* [Written task 1]: Output everything from "A review of" down to "the following sections." in the passage on deployable space mirrors below, keeping its wording unchanged.

* [Text to read]:
----

We present an overview of the design, which includes suitable actuators for wavefront correction, petal deployment mechanisms and lightweight mirror technologies. Preliminary testing results from manufactured lightweight mirror samples will also be summarised.
This study is part of an ESA contract to develop large deployable space apertures for a future concept DIAL mission that would monitor water vapour distribution in the atmosphere. However it is also relevant for other applications requiring large, lightweight mirrors such as space-based astronomical telescopes. Our work is based on a previous ESA study [1, 2] commissioned to address a similar aim and uses their design as our baseline. We have used the same aperture shape and arrangement but have investigated alternative mirror substrates, actuators and deployment mechanisms. One of the key technologies is the lightweight mirrors and this was a focus of our 9 month investigation. To enable an increase in sensitivity for future DIAL missions without increasing the lidar laser power, an increase in aperture (the collecting area for the back scattered photons) is required; however the areal density and launch size needs to be minimized to keep the mass within a viable mission envelope. This is best achieved in the near future by using a fold-out mirror consisting of multiple segments that can self-align once deployed in orbit. Roll-up membrane type mirrors are beyond the technology readiness level for this study.
A review of new and future technologies suitable for this mission concept was undertaken; those deemed most suited to this mission were further analysed using computer modelling software and some small mirror samples were manufactured for investigation. There are many system components in a design such as this and there is not enough scope in this paper to discuss them all; discussion of support structures, baffles and wavefront sensing systems are not included. This paper looks in more detail at the mirror technologies chosen for our investigation, actuator and deployment mechanisms that will enable the mirror shape to be controlled. The findings of this short study are discussed in further detail in the following sections.

----

* [Exercise input]:
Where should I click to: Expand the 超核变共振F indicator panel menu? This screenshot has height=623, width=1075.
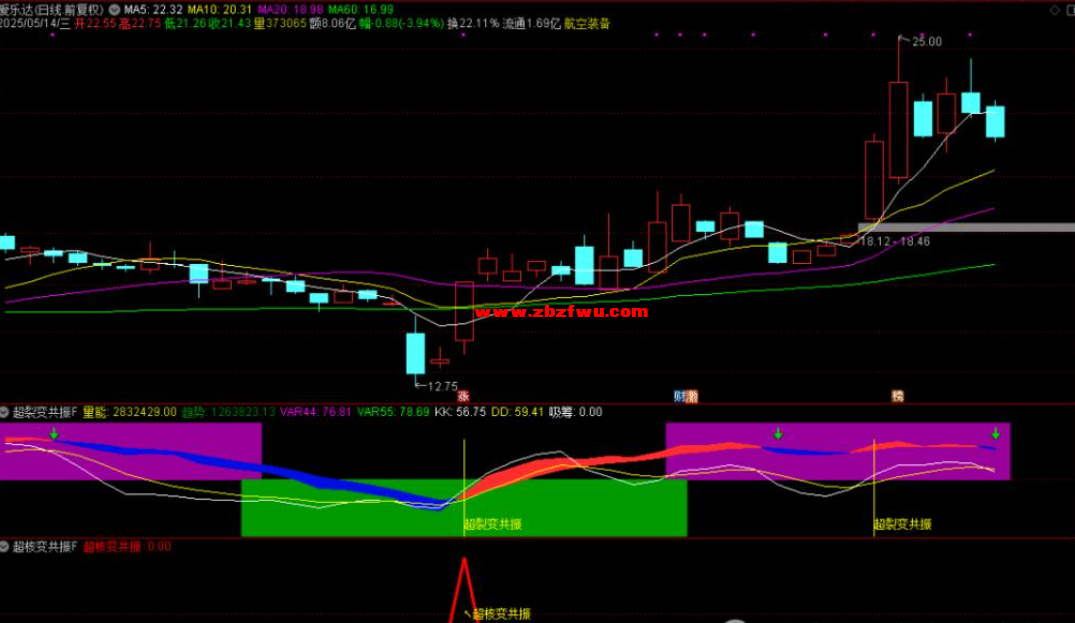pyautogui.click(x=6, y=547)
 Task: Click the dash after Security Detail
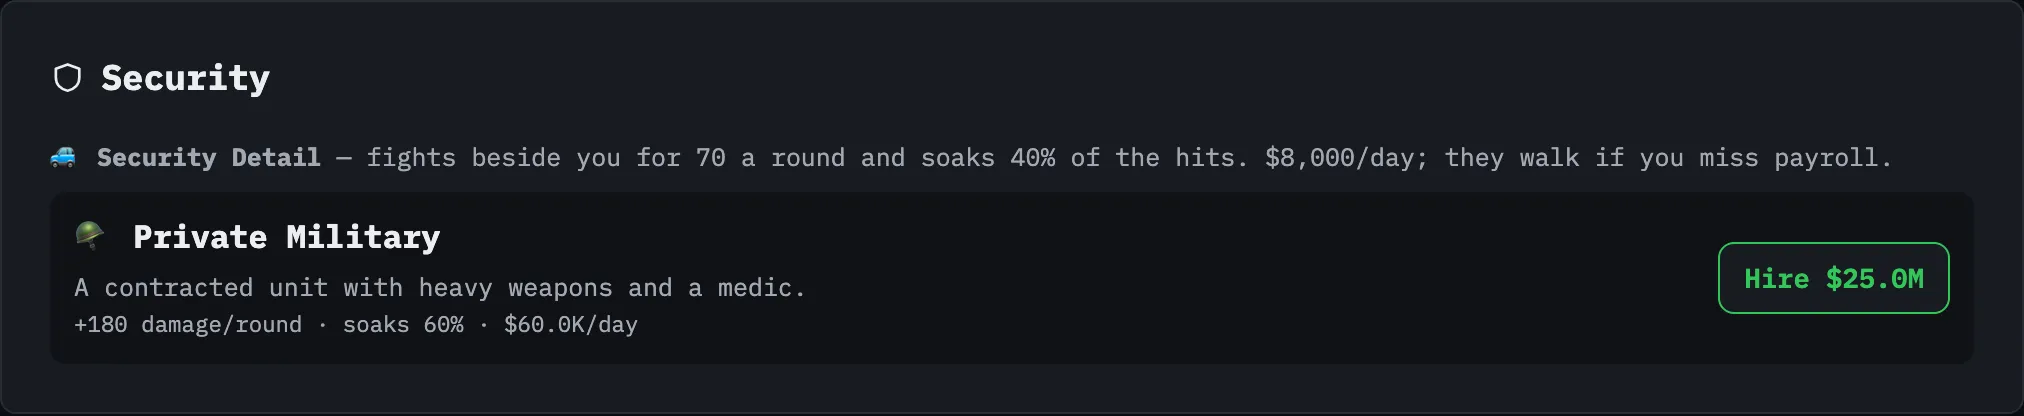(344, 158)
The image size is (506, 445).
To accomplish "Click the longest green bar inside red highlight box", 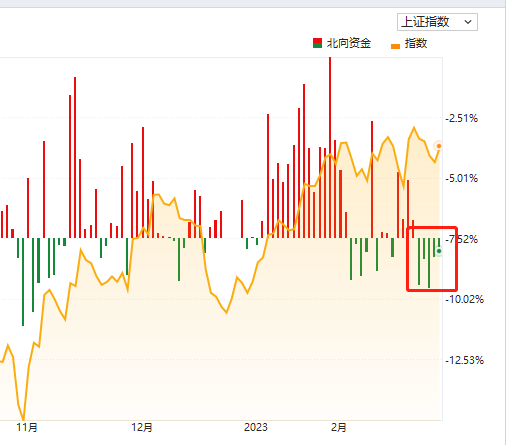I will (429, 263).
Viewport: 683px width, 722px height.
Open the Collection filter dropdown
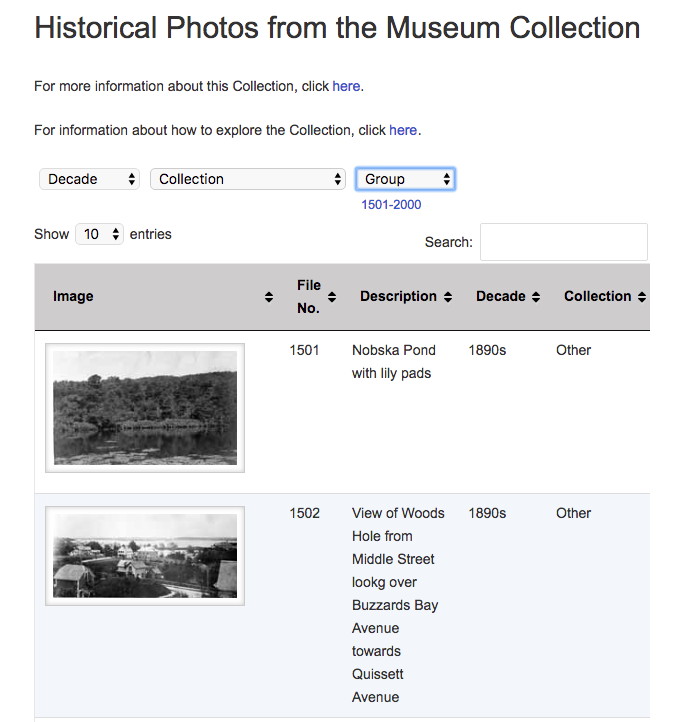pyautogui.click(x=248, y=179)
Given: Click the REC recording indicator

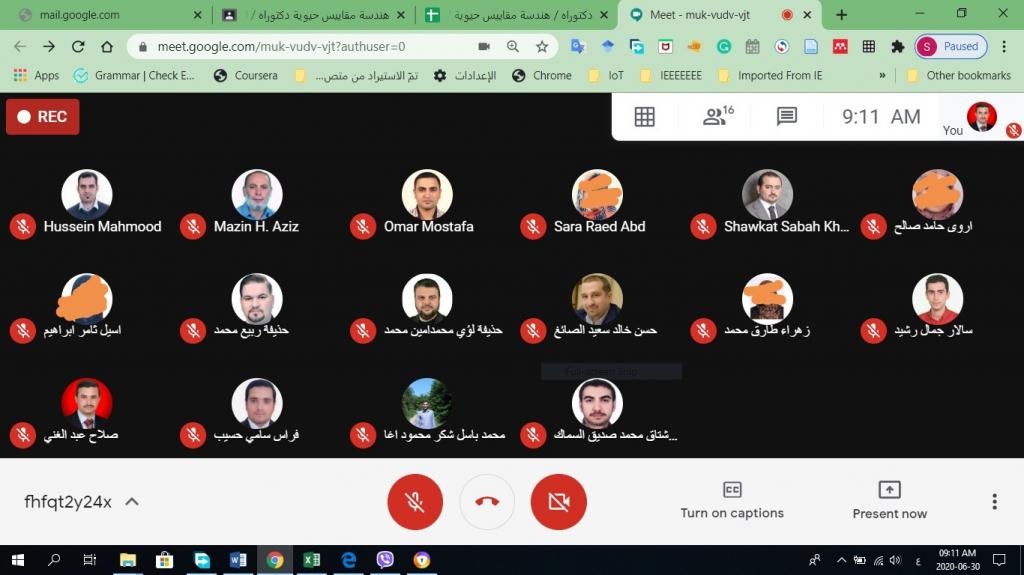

----

* [Written task 2]: Tally the lines in the rows above that contain the string "indicator", treating case as significant, and give only the number.

* [Reply 1]:
A review of new and future technologies suitable for this mission concept was undertaken; those deemed most suited to this mission were further analysed using computer modelling software and some small mirror samples were manufactured for investigation. There are many system components in a design such as this and there is not enough scope in this paper to discuss them all; discussion of support structures, baffles and wavefront sensing systems are not included. This paper looks in more detail at the mirror technologies chosen for our investigation, actuator and deployment mechanisms that will enable the mirror shape to be controlled. The findings of this short study are discussed in further detail in the following sections.

* [Reply 2]: 2